Кроме того, я выступал конферансье. Один раз — по просьбе Иеронима Ясинского в ресторане бывший «Доминик», который ему поручили превратить в литературный. Затея эта не состоялась, но я выступал перед столиками однажды. В этот вечер там были Тынянов, Эйхенбаум, еще кто‑то, не помню, — они занимали два больших стола, составив их вместе. Поэтому я имел успех — они относились ко мне с доверием. Я был наивный конферансье. Я, по своей идиотской беспечности, и не думал, что люди как‑то готовятся к выступлению. Я выходил да импровизировал, почему и провалился с шумом на одном из вечеров — кабаре, в Театре новой драмы. (Там устраивались эти вечера, чтобы собрать хоть немного денег на зарплату актерам.) Однажды меня позвали на какой‑то банкет во вновь открываемом нэповском предприятии. Я должен был «внести оживление» за сколько‑то миллионов. Веселить. Что я сделал весьма охотно. Я уже тогда умел не смотреть в глаза фактам. Но все это вместе и страшно напряженная семейная жизнь тех дней привели к полному душевному опустошению… И вот в Донбассе, в Брянцевке, под Бахмутом, когда мне было уже 26 лет, — душа моя стала распрямляться и оживать. Я вернулся к тому состоянию, которое способствовало росту, к полной свободе. Да еще на юге. Да еще летом…

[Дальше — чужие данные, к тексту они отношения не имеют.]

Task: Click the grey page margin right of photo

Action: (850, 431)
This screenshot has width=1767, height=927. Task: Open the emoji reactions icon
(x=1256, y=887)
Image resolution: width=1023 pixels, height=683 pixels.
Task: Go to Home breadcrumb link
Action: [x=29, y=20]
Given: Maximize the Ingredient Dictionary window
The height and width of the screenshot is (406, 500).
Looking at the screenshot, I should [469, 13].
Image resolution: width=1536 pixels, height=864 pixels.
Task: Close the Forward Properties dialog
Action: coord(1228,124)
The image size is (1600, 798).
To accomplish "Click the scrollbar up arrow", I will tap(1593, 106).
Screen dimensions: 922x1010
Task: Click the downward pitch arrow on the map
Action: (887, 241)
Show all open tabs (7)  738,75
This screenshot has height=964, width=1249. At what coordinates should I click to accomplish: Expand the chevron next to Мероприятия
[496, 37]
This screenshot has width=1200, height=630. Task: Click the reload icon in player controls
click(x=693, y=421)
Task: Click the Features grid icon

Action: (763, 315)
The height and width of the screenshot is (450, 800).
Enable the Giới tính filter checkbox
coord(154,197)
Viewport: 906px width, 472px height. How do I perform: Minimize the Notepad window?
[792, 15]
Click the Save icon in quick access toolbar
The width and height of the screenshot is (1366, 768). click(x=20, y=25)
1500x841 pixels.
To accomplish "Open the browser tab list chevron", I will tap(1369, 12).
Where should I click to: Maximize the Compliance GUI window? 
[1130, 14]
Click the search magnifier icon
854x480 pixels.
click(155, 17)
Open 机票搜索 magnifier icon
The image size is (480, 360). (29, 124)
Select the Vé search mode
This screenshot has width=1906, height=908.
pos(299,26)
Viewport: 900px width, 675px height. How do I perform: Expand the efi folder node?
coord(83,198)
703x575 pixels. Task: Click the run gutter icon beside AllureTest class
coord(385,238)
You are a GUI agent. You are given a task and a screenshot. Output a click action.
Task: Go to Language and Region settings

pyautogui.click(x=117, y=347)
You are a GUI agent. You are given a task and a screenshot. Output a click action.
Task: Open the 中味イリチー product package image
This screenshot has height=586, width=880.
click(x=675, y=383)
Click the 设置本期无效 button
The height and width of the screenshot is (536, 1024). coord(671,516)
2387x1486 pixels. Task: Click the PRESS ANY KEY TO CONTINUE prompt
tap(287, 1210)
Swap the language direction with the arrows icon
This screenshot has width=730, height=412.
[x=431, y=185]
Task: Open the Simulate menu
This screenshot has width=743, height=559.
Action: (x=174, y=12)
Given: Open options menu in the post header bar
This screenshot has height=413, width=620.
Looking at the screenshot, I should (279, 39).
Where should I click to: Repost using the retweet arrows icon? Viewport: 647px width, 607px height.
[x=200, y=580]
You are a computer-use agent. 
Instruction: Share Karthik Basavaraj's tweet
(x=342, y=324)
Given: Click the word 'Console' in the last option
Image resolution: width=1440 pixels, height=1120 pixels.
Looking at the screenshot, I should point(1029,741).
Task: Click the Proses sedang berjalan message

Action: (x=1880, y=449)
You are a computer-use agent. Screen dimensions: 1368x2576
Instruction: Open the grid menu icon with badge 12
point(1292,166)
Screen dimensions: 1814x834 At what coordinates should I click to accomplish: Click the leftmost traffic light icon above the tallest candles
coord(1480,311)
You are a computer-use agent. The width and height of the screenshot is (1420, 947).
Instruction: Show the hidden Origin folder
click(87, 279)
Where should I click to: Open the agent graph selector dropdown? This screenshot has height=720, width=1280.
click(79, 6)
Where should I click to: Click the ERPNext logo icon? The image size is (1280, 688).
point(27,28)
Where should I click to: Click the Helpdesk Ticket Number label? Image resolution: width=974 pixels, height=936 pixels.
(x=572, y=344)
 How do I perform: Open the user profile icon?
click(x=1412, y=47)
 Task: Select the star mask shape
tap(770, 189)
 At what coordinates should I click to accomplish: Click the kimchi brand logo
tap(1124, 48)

День проходил так: папа рано утром уходил в больницу, а мы пробовали писать. У Слонимского были тогда уже свои навыки в работе, и он знал, чего хочет. Так что к нему слово «пробовали» не подходило. Мы в первые же дни наслышались о Гражданской войне, о Махно, о местных зеленых, которые долго скрывались в соляных рудниках и были обнаружены, когда у рабочих стали пропадать приносимые из дома завтраки. Слонимский стал писать рассказ — забыл его название, в котором сочетались элементы отдельных этих историй и при этом преломлялись так, что делались совсем не похожи на себя. Ничему не соответствовали в действительности. В первых своих рассказах — «Варшава» и «Дикий» — он своей полубезумной манерой что‑то рассказал, но к данному времени он искал путь к полной простоте и терял свои изобразительные средства. Притворялся нормальным. Он начинал, потом переиначивал и перекраивал, ходил по нашим двум комнатам длинными своими ногами и смотрел огромными черными своими глазищами, ничего перед собой не видя. Едва мы приехали, как ему стало казаться, что там, в Москве и Ленинграде, его обижают, пользуясь его отсутствием, или в лучшем случае — забыли. Смеясь беспомощно, он сам себя ругал за неврастению, но тем не менее часто ходил на почту, которая помещалась на станции, но не Соль, а на противоположной стороне, на другой ветке. Там помещалось наше почтовое отделение, оттуда мы ездили в город. Но приходило письмо или денежный перевод, и Мишка успокаивался. Рассказ он написал довольно скоро.